Bank of Montreal (BMO) NewStart Program
BMO’s newcomer plan offers you no monthly fees, unlimited debit transactions, and unlimited INTERAC transactions. In addition, you get a free performance chequing account and a savings account. You can save up to $260 and earn a cash bonus of up to $400. As with the other Big Five banks, BMO offers new arrivals credit cards, mortgages, and more.
Canadian Imperial Bank of Commerce (CIBC) Welcome to Canada Banking Package
The last of the newcomer plans, CIBC also offers new resident banking solutions for up to five years after arrival. The account comes with waived account fees for up to two years, and you can get $400 if you open a CIBC Account for Newcomers. CIBC also offers new workers, and residents access to credit, including cards, mortgages, and more.
Getting Started with Opening an Account
To get started with any of these options, it’s best to go to your closest chosen bank and speak to a representative. You’ll probably need to provide documentation to ensure you meet the requirements to open any of these accounts. The basic documents you’ll want to bring include your permanent residence card or work permit, government-issued identification, and your new Social Insurance Number (SIN). Not all newcomer accounts require a SIN to open account services immediately.
Financial Perks for New Permanent Residents in Canada
After signing up for your first Canadian bank account, you might want to explore other financial needs you’ll encounter. Of course, two of the most pressing things are signing up for a credit card and securing a mortgage.
Credit Cards for New Residents
There is a common misconception that newcomers need some type of credit history to open their first credit card account in Canada. Though your credit history is the most critical factor in obtaining credit access in the future, you’ll be issued a credit card within any of the above newcomer banking packages. Though they vary, initial credit limits can be as high as $5,000.
Applying for, and being issued, one of these credit cards is a great way to build your credit score in Canada. As long as you pay off your credit card balances on time every month, or your balance remains reasonable, you can use these credit cards as a stepping stone to other credit cards with more benefits.

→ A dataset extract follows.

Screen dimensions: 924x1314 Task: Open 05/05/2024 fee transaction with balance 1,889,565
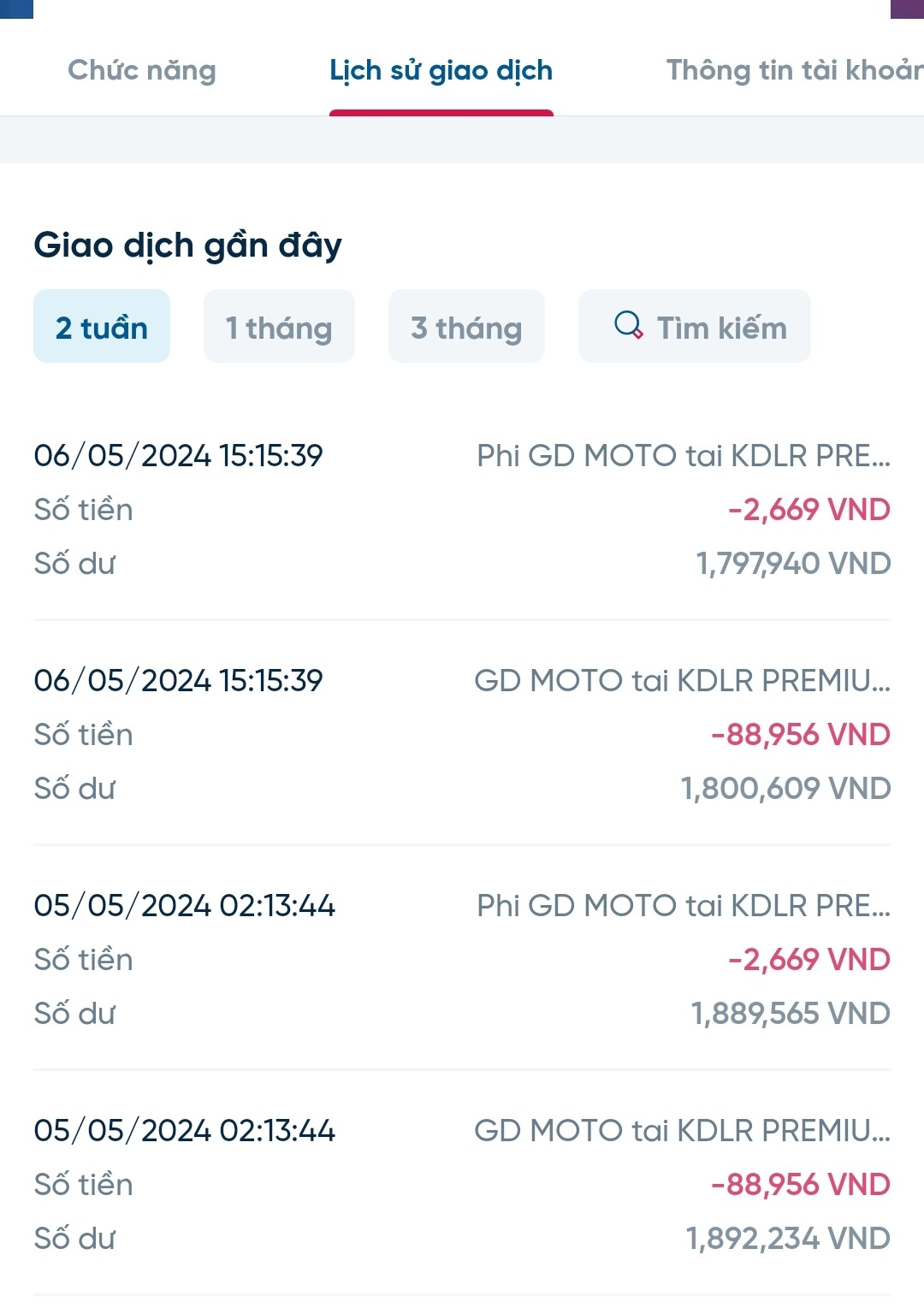[462, 959]
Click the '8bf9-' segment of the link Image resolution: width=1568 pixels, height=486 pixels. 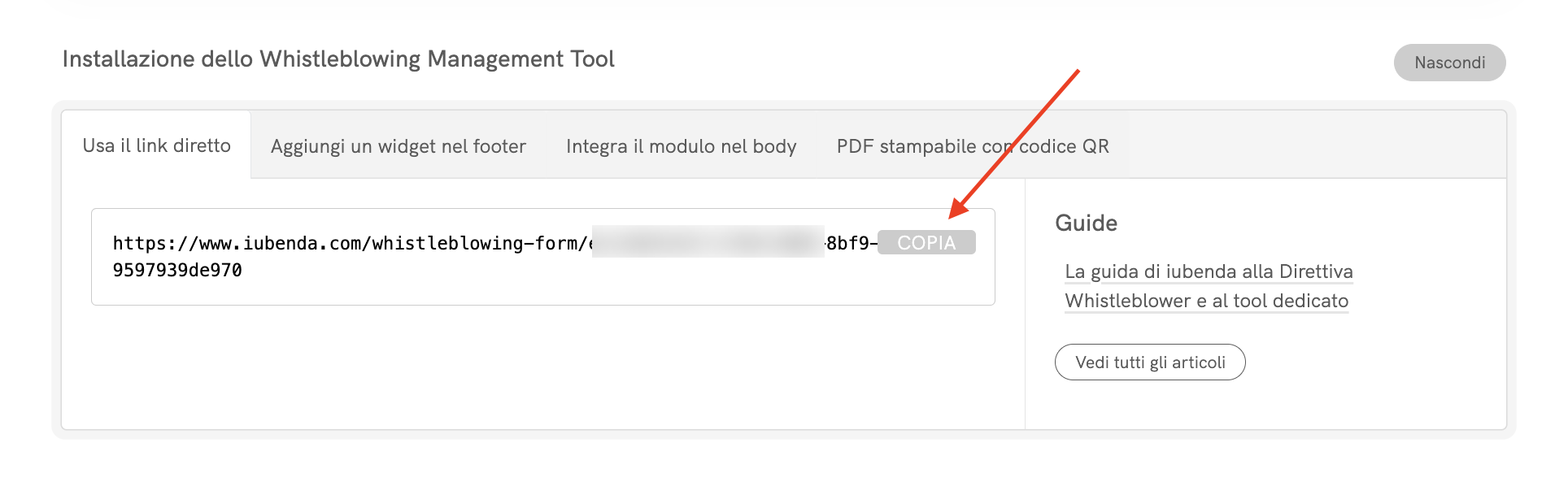click(x=851, y=243)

Mortgages for Permanent Residents in Canada
Getting a mortgage may be on your mind if you decide to put down some roots in Canada as your future forever home. If it is, there are several mortgage options available to newcomers. However, it should be noted that every newcomer’s situation is different. With that in mind, a mortgage is slightly easier to secure if you’ve received permanent resident status in Canada.
Newcomers to Canada must know that there are two types of mortgages: a standard mortgage and a New to Canada Program mortgage. A standard mortgage is one where you’ve received permanent residence status in Canada, have a good credit history during your short time in Canada, and can place a down payment on your new home of at least 5% of the purchase price. Newcomers who aren’t permanent residents yet but have submitted their application and are currently on a work permit in Canada can qualify for this type of mortgage.
Newcomer permanent residents in Canada without a solid credit history are eligible for the New to Canada Program mortgage. Various organizations such as the Canada Mortgage and Housing Corporation (CMHC), Genworth Financial, and Canada Guaranty offer this type of mortgage. It is specifically designed to provide special assistance to newcomers who cannot secure a standard mortgage in Canada.
Making the Move to Canada
Canadian immigration programs are meant to benefit the country with skilled workers and future productive Canadian permanent residents and citizens. While the process of applying and being approved for legal immigration can be challenging, it is a process that prospective applicants frequently and successfully undertake, just like you.